Un recours collectif de 2,7 Md$ contre Sony atterrit au tribunal britannique. En jeu, le modèle fermé du PlayStation Store et l’addition payée par 12 millions d’utilisateurs.
PlayStation Store et position dominante contestée
Le Competition Appeal Tribunal de Londres juge une action menée par Alex Neill contre Sony, accusée d’abuser d’une position dominante en imposant l’achat des jeux et contenus additionnels numériques via le PlayStation Store. Le recours, initialement évalué jusqu’à 6,7 Md$ (5 Mds £), est désormais chiffré à 2,7 Md$ (1,97 Md £).
La plainte affirme que ce modèle maintient des prix artificiellement élevés par rapport aux versions physiques. Sont potentiellement éligibles environ 12,2 millions d’utilisateurs britanniques ayant acheté un jeu PlayStation numérique ou un contenu in‑game au cours des dix dernières années, pour un montant estimé à 217 $ (162 £) par personne, sur une base d’exclusion.

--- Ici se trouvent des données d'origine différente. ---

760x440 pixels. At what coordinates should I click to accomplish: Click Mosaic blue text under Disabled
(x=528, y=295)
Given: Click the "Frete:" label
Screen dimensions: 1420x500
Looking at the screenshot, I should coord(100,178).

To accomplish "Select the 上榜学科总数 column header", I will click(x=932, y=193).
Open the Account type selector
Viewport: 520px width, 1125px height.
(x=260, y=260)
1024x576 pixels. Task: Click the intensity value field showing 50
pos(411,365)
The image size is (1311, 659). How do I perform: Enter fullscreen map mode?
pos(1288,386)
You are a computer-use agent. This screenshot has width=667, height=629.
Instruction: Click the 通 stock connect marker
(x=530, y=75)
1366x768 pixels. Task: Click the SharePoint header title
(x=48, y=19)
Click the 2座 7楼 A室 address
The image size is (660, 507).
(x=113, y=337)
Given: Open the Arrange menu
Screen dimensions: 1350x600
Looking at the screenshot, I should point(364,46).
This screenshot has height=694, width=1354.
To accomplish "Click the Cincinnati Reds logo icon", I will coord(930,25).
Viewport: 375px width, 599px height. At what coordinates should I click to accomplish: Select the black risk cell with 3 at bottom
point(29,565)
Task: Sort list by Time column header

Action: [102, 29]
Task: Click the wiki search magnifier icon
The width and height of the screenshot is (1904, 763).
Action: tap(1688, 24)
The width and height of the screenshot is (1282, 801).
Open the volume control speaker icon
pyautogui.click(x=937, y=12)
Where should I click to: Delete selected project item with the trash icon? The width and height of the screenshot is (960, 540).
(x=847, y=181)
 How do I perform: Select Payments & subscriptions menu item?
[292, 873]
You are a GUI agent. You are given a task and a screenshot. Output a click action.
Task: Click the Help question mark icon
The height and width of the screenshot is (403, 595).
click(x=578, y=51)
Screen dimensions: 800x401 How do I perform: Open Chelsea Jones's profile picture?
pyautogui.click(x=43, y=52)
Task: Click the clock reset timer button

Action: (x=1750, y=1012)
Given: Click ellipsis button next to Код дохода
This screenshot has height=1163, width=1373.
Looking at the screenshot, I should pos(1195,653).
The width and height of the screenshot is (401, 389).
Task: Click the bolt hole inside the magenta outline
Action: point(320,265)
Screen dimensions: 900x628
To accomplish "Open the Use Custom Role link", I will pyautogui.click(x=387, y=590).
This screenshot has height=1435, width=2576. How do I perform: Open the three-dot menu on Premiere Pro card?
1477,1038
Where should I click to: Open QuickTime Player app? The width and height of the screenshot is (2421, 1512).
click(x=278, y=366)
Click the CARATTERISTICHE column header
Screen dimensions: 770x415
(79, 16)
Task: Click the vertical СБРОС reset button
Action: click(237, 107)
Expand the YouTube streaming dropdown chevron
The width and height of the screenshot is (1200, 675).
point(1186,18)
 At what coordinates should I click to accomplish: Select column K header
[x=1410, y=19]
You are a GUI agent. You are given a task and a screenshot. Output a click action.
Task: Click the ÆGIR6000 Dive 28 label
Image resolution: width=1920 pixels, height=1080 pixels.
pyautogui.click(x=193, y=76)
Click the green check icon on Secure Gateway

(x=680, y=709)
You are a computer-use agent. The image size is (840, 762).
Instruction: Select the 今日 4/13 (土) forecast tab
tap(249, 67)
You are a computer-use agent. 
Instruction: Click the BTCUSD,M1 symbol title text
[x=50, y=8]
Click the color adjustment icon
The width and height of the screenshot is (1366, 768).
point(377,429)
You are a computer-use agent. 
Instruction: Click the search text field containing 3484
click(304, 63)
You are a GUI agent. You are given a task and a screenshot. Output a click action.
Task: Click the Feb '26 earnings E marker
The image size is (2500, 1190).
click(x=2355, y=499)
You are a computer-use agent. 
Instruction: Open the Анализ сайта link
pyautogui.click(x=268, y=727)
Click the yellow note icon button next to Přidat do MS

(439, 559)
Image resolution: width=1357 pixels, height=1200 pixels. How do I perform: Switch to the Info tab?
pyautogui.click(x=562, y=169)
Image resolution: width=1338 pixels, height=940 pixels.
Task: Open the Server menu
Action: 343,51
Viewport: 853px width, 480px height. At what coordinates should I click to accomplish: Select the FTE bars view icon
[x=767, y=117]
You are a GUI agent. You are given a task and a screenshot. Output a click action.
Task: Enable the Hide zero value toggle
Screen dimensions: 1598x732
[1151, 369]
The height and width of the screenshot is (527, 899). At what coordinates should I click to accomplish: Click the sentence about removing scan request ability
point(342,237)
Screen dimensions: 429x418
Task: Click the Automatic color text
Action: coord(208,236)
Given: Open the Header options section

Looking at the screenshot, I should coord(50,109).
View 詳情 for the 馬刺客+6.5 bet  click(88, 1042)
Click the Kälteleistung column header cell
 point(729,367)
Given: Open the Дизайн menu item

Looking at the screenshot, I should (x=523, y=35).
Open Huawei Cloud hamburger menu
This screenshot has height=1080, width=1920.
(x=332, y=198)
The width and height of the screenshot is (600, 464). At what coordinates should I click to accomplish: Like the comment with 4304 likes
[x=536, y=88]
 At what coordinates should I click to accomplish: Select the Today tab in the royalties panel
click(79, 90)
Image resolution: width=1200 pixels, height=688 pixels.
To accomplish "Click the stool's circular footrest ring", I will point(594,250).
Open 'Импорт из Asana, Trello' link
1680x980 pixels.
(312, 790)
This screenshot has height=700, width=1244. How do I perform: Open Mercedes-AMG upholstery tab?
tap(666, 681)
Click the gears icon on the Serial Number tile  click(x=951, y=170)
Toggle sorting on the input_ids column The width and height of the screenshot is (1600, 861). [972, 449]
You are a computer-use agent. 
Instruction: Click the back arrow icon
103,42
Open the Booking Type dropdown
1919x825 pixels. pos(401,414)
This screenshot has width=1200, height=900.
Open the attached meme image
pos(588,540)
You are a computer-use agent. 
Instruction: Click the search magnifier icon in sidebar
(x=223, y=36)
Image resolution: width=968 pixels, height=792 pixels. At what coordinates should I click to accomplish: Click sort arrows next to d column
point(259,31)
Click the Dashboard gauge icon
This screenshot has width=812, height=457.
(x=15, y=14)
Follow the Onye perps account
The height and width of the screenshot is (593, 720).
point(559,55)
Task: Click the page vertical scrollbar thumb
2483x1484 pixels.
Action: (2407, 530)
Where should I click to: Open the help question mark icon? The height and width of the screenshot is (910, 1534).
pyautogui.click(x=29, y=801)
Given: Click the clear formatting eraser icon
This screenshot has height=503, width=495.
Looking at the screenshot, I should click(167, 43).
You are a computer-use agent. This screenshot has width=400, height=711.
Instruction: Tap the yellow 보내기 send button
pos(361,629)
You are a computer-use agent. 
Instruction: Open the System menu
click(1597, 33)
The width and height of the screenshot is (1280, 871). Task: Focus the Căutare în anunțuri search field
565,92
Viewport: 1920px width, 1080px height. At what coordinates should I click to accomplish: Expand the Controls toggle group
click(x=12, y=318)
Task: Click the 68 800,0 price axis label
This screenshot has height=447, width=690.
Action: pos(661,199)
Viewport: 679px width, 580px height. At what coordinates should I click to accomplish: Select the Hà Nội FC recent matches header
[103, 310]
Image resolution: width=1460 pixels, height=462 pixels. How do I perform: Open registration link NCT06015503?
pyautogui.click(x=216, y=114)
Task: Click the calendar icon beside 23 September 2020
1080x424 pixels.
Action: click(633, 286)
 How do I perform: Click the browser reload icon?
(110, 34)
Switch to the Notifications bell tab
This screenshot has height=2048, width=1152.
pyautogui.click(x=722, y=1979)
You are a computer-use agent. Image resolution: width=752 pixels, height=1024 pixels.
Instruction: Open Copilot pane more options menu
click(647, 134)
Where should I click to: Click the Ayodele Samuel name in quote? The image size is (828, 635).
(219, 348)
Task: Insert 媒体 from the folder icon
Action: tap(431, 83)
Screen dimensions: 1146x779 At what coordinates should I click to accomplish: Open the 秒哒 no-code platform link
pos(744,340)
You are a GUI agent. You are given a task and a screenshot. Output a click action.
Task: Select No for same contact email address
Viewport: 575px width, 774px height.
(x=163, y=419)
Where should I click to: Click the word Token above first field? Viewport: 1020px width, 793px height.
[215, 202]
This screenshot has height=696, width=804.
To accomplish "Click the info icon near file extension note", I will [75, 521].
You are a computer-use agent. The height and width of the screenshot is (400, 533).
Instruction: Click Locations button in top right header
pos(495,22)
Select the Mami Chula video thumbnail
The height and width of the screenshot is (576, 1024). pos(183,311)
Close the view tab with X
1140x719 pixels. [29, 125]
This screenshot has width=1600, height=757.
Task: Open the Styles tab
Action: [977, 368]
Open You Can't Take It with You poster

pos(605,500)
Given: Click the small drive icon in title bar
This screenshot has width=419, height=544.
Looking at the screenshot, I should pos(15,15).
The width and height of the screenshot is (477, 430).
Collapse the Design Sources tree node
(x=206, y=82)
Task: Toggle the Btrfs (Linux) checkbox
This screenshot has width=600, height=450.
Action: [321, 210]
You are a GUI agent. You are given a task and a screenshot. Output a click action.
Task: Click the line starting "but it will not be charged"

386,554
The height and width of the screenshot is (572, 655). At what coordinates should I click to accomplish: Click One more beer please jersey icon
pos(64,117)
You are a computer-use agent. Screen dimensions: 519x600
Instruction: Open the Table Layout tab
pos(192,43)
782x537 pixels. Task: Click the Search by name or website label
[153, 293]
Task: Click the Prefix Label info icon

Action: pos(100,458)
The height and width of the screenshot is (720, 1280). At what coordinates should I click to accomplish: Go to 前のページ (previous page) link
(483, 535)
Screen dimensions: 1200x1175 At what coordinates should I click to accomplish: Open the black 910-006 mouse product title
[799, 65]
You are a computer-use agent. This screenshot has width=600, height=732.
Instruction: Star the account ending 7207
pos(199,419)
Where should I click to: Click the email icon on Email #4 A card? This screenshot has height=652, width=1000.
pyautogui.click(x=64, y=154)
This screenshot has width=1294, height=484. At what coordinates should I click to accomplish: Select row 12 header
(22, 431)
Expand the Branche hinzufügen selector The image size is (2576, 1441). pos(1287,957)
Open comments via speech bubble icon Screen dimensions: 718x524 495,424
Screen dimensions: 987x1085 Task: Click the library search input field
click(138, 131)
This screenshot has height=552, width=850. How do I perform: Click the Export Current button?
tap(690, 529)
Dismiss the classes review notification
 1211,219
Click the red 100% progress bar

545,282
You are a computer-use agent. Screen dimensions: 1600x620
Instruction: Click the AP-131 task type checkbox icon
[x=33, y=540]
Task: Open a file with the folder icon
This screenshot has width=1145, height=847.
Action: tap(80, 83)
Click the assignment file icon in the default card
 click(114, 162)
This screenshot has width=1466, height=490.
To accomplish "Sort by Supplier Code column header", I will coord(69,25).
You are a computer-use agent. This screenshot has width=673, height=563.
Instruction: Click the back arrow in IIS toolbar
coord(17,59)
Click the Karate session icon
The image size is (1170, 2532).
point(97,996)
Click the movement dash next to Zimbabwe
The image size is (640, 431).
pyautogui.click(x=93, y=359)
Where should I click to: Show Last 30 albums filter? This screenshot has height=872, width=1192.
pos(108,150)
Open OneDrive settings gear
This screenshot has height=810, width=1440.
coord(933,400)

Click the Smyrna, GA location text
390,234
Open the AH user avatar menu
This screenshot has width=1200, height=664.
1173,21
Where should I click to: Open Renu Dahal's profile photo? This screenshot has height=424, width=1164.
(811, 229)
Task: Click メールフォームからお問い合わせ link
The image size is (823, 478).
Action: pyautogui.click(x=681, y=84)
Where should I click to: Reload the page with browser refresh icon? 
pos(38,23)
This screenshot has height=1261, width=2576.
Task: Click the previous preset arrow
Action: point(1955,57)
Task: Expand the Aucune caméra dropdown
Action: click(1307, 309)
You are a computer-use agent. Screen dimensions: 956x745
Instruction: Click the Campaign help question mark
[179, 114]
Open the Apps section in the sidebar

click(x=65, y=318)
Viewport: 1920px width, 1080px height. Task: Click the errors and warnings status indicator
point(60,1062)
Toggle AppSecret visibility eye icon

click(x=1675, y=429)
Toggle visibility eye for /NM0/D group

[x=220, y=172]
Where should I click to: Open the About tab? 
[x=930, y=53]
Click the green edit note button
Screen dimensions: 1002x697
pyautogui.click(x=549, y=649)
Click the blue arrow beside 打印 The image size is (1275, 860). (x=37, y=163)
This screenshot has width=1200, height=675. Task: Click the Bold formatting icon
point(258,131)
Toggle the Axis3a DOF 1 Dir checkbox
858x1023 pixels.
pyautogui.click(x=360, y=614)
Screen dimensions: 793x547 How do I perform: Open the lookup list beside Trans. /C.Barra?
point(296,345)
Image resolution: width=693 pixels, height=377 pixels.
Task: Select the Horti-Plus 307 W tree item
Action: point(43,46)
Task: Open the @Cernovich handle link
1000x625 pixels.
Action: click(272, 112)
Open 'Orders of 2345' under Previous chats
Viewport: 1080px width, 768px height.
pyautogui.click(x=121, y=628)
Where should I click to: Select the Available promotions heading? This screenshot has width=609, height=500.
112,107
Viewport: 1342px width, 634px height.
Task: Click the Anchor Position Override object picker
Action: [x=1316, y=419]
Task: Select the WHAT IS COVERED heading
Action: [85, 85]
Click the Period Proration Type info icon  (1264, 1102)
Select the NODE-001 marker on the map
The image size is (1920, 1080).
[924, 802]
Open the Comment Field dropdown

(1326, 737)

Le dossier s’inscrit dans une série de procédures antitrust au Royaume‑Uni. Un recours collectif similaire contre Steam, couvrant 14 millions d’utilisateurs, a été autorisé le mois dernier. En octobre, Apple a été reconnue en abus de position dominante concernant les commissions de l’App Store, décision actuellement en appel.
La riposte de Sony et l’enjeu plateforme
Sony défend un écosystème intégré construit sur des années et des milliards investis, en concurrence avec Nintendo et Xbox qui opèrent des vitrines fermées comparables. Selon la défense, les marges sur les ventes numériques ne seraient pas excessives et la plainte ignorerait les coûts et la valeur de la plateforme.
La société estime que les demandeurs exigent de facto l’ouverture à des revendeurs tiers en « free‑ride » sur l’infrastructure PlayStation. À ce stade, le tribunal arbitrera entre l’argument d’un verrou tarifaire et celui d’un modèle propriétaire standardisé dans l’industrie console.
Si le tribunal valide la logique antitrust côté plaignants, l’impact pourrait déborder le périmètre Sony : pression sur les commissions, ajustements contractuels avec les éditeurs, et comparaison directe avec les trajectoires réglementaires de Valve et d’Apple. À l’inverse, une victoire de Sony conforterait les storefronts fermés des consoles comme norme concurrentielle.